Applications of algebraic geometry to machine learning

One useful remark is that dimension reduction is a critical problem in data science for which there are a variety of useful approaches. It is important because a great many good machine learning algorithms have complexity which depends on the number of parameters used to describe the data (sometimes exponentially!), so reducing the dimension can turn an impractical algorithm into a practical one.

This has two implications for your question. First, if you invent a cool new algorithm then don't worry too much about the dimension of the data at the outset - practitioners already have a bag of tricks for dealing with it (e.g. Johnson-Lindenstrauss embeddings, principal component analysis, various sorts of regularization). Second, it seems to me that dimension reduction is itself an area where more sophisticated geometric techniques could be brought to bear - many of the existing algorithms already have a geometric flavor.

That said, there are a lot of barriers to entry for new machine learning algorithms at this point. One problem is that the marginal benefit of a great answer over a good answer is not very high (and sometimes even negative!) unless the data has been studied to death. The marginal gains are much higher for feature extraction, which is really more of a domain-specific problem than a math problem.

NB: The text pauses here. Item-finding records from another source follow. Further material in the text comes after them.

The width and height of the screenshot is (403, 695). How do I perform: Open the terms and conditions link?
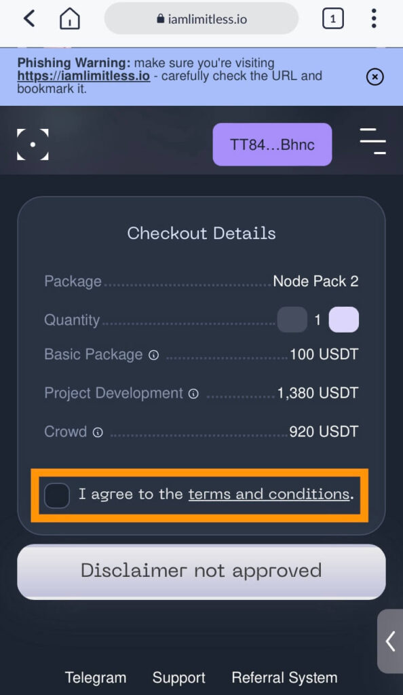tap(269, 494)
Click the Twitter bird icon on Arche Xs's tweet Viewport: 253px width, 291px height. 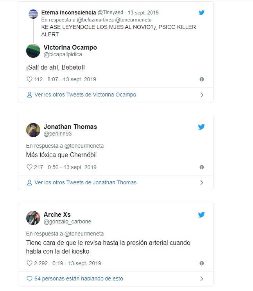201,214
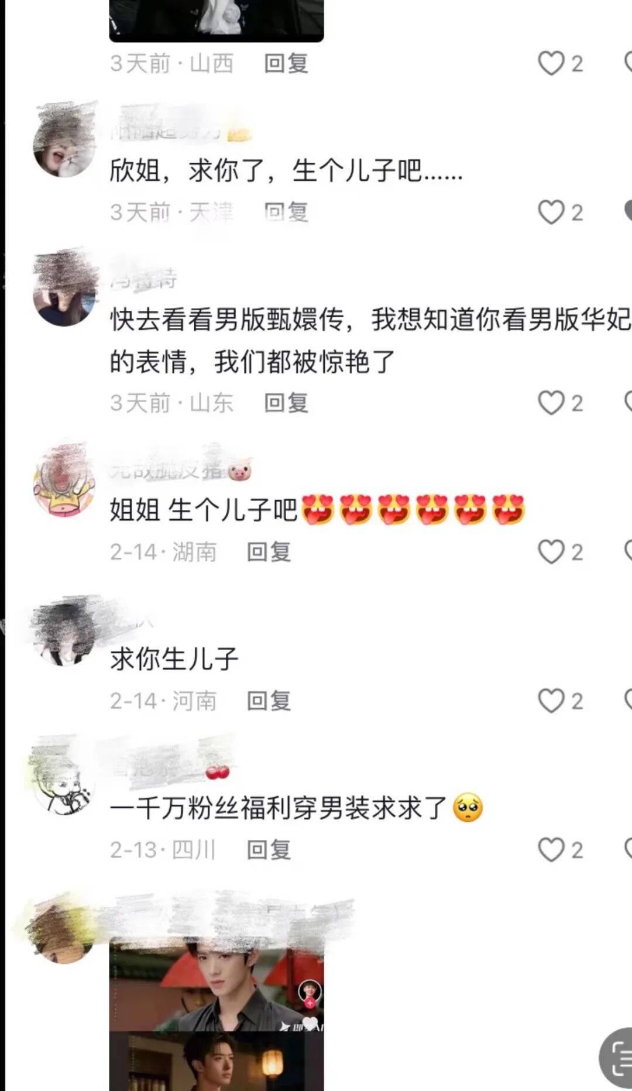Tap the scan button at bottom right

pyautogui.click(x=617, y=1058)
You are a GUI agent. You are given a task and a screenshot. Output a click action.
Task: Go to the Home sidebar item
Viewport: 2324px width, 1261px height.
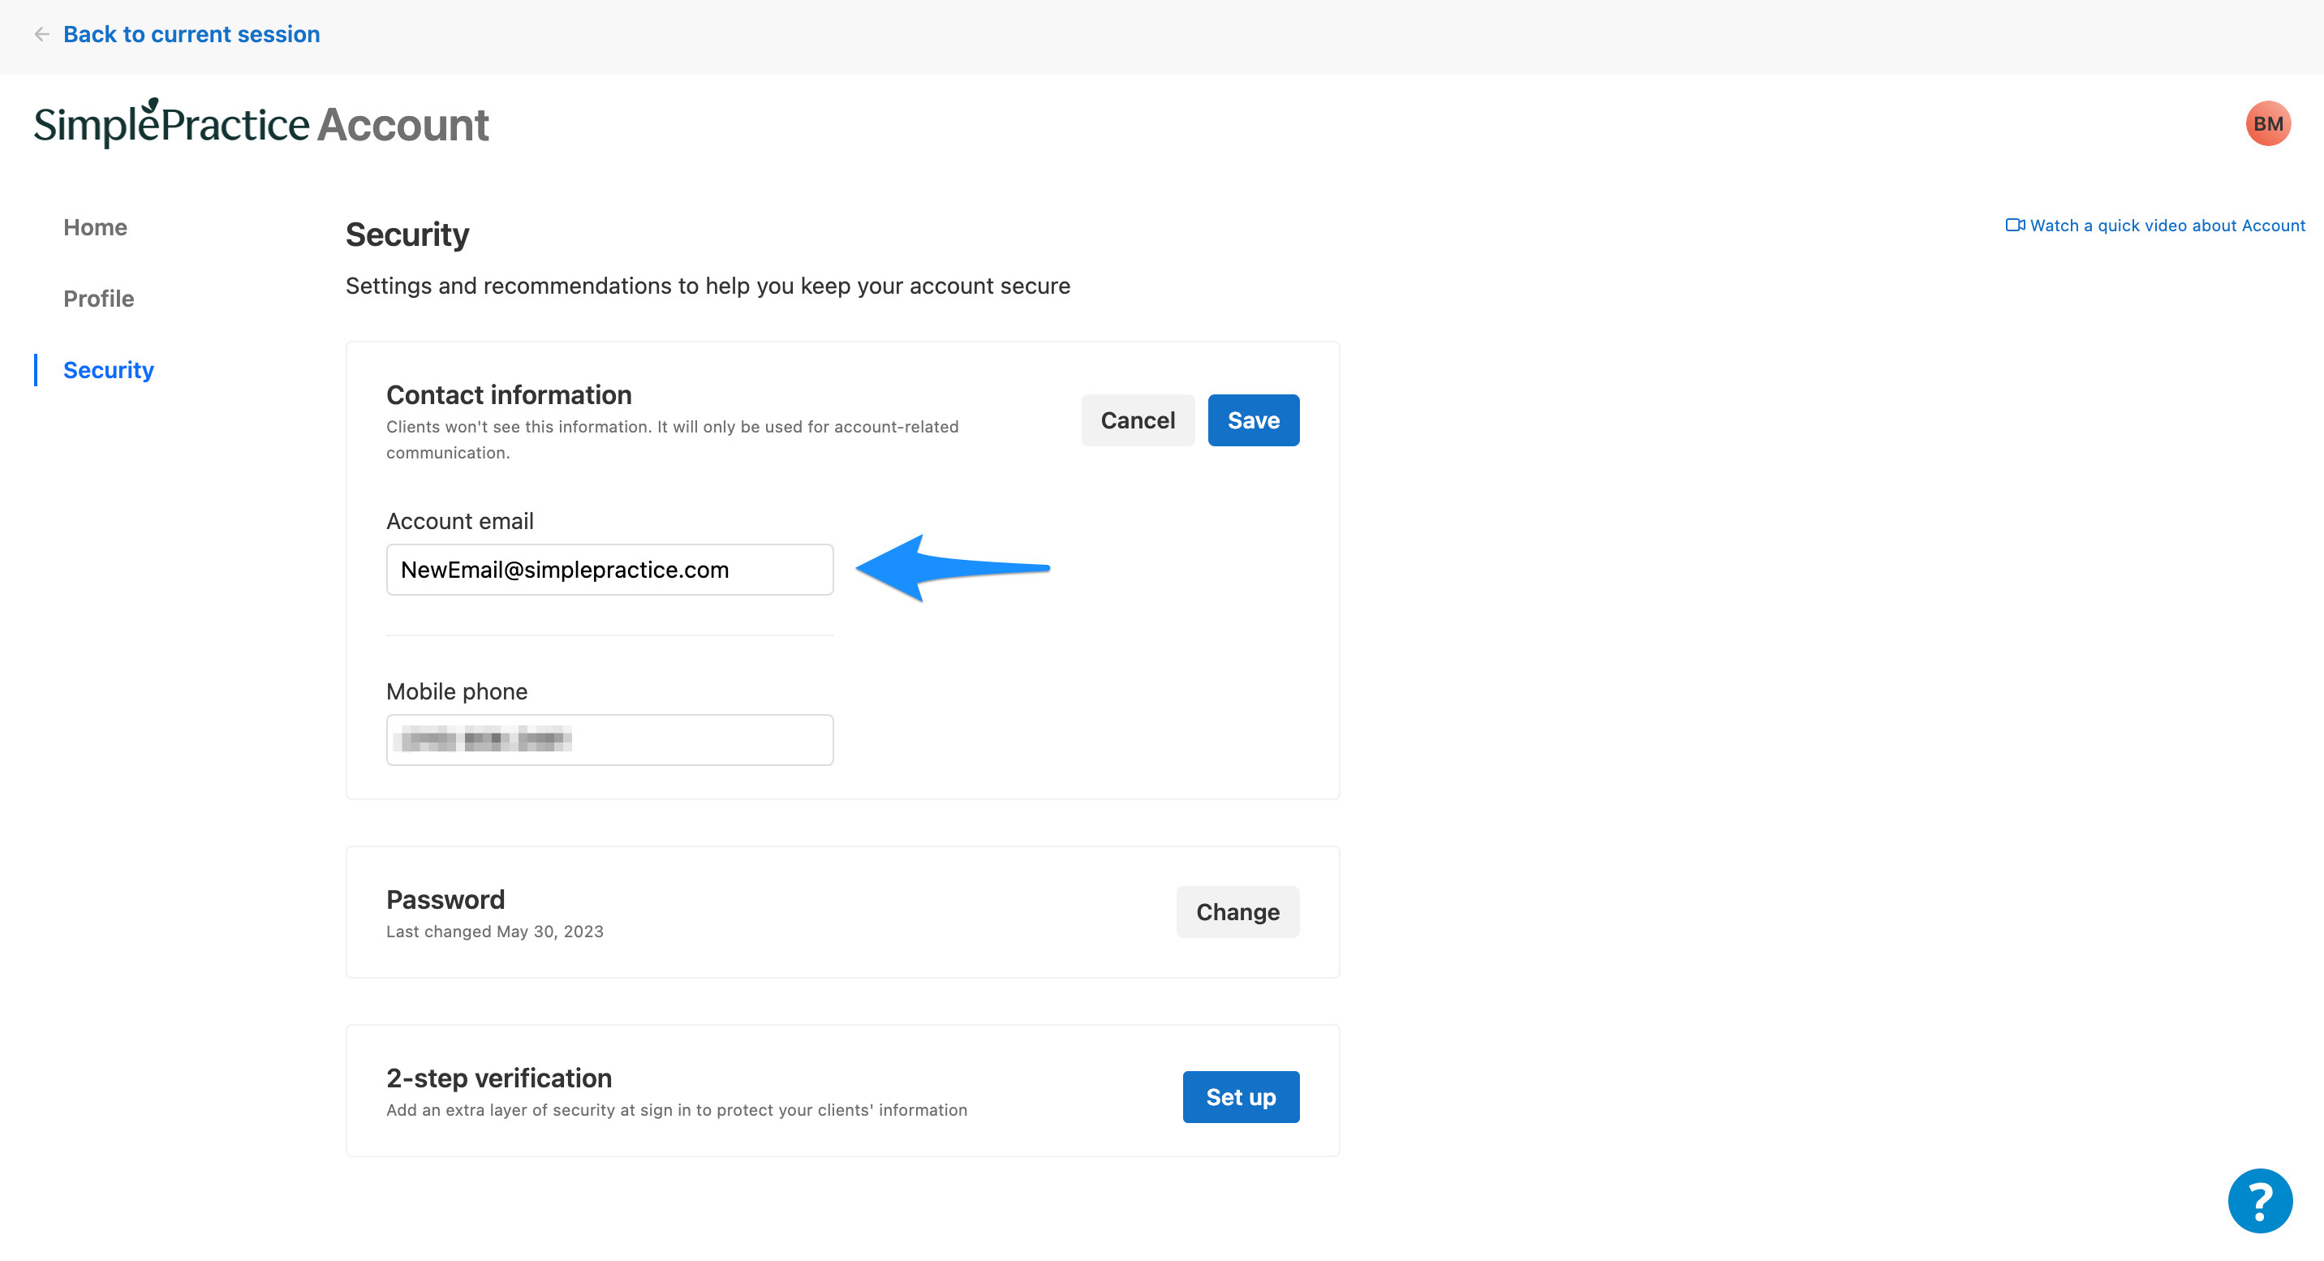point(95,227)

Another problem is that many new algorithms which draw upon sophisticated mathematics wind up answering questions that nobody was really asking, often because they were developed by mathematicians who tend to focus more on techniques than applications. Topological data analysis is a typical example of this: it has generated a lot of excitement among mathematicians but most data scientists have never heard of it, and the reason is simply that higher order topological structures have not so far been found to be relevant to practical inference / classification problems.


Check websites of some of the former students/postdocs of Bernd Sturmfels: Pablo Parillo at MIT and Rekha Thomas at University of Washington. They tackle real (meaning relatively big) problems with their algebraic geometry insight. This is mostly related to semidefinite programming and related problems. You can check Pablo's MIT course to get some idea: http://ocw.mit.edu/courses/electrical-engineering-and-computer-science/6-972-algebraic-techniques-and-semidefinite-optimization-spring-2006/

There is also a huge line of research on computational algebraic geometry. You can start visiting the website of Jon Hauenstein http://www3.nd.edu/~jhauenst/ They work with big industrial projects.

Algebraic geometry is also used in the topological data analysis which is now becoming a big thing in the data science.


I'm going to assume that by 'high dimensional problems' you specifically mean learning speech recognition and image recognition. As such, I'm afraid that the answer seems to be 'sadly no'. Real high dimensional problems are almost always best solved by the use of what is called neural nets and specifically 'deep learning' which amounts to creating neural nets with many layers that will effectively predict. I'm not personally aware of any approach that comes close to DL for these kinds of problems. I might add that I teach data mining, so my impression is somewhat stronger than just a casual impression. There are two main issues with high dimensional data and neural nets. The first is called feature selection. Basically, the variables one is given are likely not the variables one wants. In addition there is the question of how the nodes in the various layers should be connected. The basic flow chart of a neural net can be encompassed in a directed acyclic graph i.e. a DAG. One could fantasize that somehow choosing the correct DAG would amount to an algebraic geometry problem- along the lines of the uses of algebraic geometry in phylogenetics. But that is just a fantasy as far as I know.